Pas de prise en compte des recommandations de l’ANSES pour la prévention de l’exposition au plomb sur les lieux de travail

En juillet 2019, l’ANSES s ‘était prononcé pour un abaissement drastique des normes en vigueur pour les travailleurs. A ce jour, ces préconisations n’ont toujours pas été adoptées comme normes dans le code du Travail, ce qui veut dire une exposition professionnelle au plomb constamment dangereuse pour les travailleurs, qu’il s’agisse du chantier Notre-Dame, des travailleurs du nettoyage, de l’hôtel-Dieu, de la préfecture de Police, des commerçants, des enseignants, etc…

Reconstruire Notre Dame avec du plomb ?

Alors que l’attention des parisiens était accaparée par la pandémie COVID 19, le gouvernement s’est prononcé pour une re-construction de la cathédrale « à l’identique », c’est-à-dire avec du bois et du plomb, en dépit de nombreux avis contraires. Parmi ces derniers, citons le Haut Conseil de la Santé Publique (Avis du HCSP du 1er février 2021), qui s’est prononcé « pour l’interdiction de l’utilisation du plomb laminé », c’est-à-dire le procédé qui consiste à disposer ces feuilles de plomb sur les toitures, comme ce fut le cas sur la toiture et sur la flèche de Notre-Dame. Ces feuilles de plomb se sont désagrégées en poussière pendant l’incendie le 15 avril 2019. Profondément soucieux du devenir de la cathédrale Notre-Dame de Paris, qui sera toujours exposée à l’avenir à un risque incendie, et de la sécurité de la population parisienne et d’Ile-de-France, nous demandons à ce que l’on s’inspire directement des précédents des cathédrales de Chartres (incendie de 1836), de Strasbourg (incendie de 1870) et de Metz (incendie de 1877) qui ont conduit les pouvoirs publics de l’époque, à trois reprises, à faire le choix d’abandonner les toitures en plomb du fait de leur faible résistance au feu (NB : dans le cas de la cathédrale Notre-Dame de Paris, les services d’intervention ont témoigné du fait que cette faible résistance au feu, en raison de la présence de 450 tonnes de plomb dans la toiture et la flèche, aurait pu entraîner l’effondrement d’une partie du bâtiment, notamment les deux tours en façade. En effet le point de fusion du plomb est de 327,5 degrés).
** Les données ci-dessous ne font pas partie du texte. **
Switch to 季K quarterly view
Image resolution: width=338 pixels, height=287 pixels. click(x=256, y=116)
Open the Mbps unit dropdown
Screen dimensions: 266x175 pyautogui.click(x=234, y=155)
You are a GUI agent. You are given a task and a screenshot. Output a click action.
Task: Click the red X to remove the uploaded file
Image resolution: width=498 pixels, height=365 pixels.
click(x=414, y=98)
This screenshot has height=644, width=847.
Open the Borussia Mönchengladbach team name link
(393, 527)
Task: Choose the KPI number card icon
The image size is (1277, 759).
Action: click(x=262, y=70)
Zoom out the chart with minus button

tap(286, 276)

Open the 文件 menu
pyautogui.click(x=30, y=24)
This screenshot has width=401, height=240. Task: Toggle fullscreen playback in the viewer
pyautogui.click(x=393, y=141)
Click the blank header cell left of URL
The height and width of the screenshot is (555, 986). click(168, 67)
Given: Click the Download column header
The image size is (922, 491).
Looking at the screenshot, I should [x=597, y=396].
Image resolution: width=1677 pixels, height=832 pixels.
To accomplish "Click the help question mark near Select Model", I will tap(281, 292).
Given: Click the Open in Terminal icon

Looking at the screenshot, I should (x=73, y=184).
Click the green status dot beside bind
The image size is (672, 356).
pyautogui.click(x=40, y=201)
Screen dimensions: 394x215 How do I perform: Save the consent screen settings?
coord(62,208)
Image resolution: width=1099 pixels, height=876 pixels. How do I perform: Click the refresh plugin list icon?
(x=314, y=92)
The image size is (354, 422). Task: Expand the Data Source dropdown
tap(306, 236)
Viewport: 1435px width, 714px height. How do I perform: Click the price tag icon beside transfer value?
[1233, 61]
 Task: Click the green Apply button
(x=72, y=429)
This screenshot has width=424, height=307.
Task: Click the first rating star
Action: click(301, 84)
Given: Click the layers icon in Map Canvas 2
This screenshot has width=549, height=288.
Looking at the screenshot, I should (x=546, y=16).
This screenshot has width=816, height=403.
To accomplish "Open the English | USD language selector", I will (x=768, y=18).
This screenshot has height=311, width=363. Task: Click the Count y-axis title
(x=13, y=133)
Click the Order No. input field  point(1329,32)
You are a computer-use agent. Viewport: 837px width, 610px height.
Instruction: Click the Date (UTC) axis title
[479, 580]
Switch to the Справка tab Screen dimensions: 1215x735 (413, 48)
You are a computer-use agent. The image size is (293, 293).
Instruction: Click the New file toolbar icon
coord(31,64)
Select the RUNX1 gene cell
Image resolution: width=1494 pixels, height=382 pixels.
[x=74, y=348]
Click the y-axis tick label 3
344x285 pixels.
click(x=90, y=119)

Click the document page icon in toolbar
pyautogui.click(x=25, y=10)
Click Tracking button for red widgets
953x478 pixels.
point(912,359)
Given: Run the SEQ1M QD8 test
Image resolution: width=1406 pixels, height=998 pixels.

La Tour Eiffel : un second scandale de pollution au plomb au coeur de Paris

Parce que de multiples carences dans la gestion post-incendie à Notre-Dame permettent aux autorités de faire croire qu’il n’y a pas de pollution au plomb sur le site et son pourtour, d’autres chantiers sont engagés dans la même voie, avec les mêmes conséquences probables pour les travailleurs et les riverains, notamment le chantier de peinture de la tour Eiffel, suspendu depuis deux mois, en raison de taux très élevés de contamination au plomb. Nous sommes inquiets pour les travailleurs qui assurent le ponçage des anciennes peintures, et pour les riverains, en particulier les enfants, du fait de la pollution environnementale issue du chantier.

Nous revendiquons :

  • un diagnostic approfondi de la présence de plomb sur et hors du chantier, suivi d’une décontamination tenant compte des dangers, tant pour les travailleurs que pour la population ;
  • l’abaissement immédiat des normes du code du Travail concernant le plomb en référence aux préconisations de l’ANSES (2019) ;
  • la mise en place d’un centre de suivi digne de ce nom à l’Hôtel-Dieu pour toutes les victimes de la contamination au plomb autour de Notre-Dame et l’adoption de la méthode de mesure du stock de plomb dans les os ;
  • une reconstruction sans plomb pour la cathédrale Notre-Dame de Paris et l’adoption de mesures de prévention drastiques sur le chantier de la Tour Eiffel.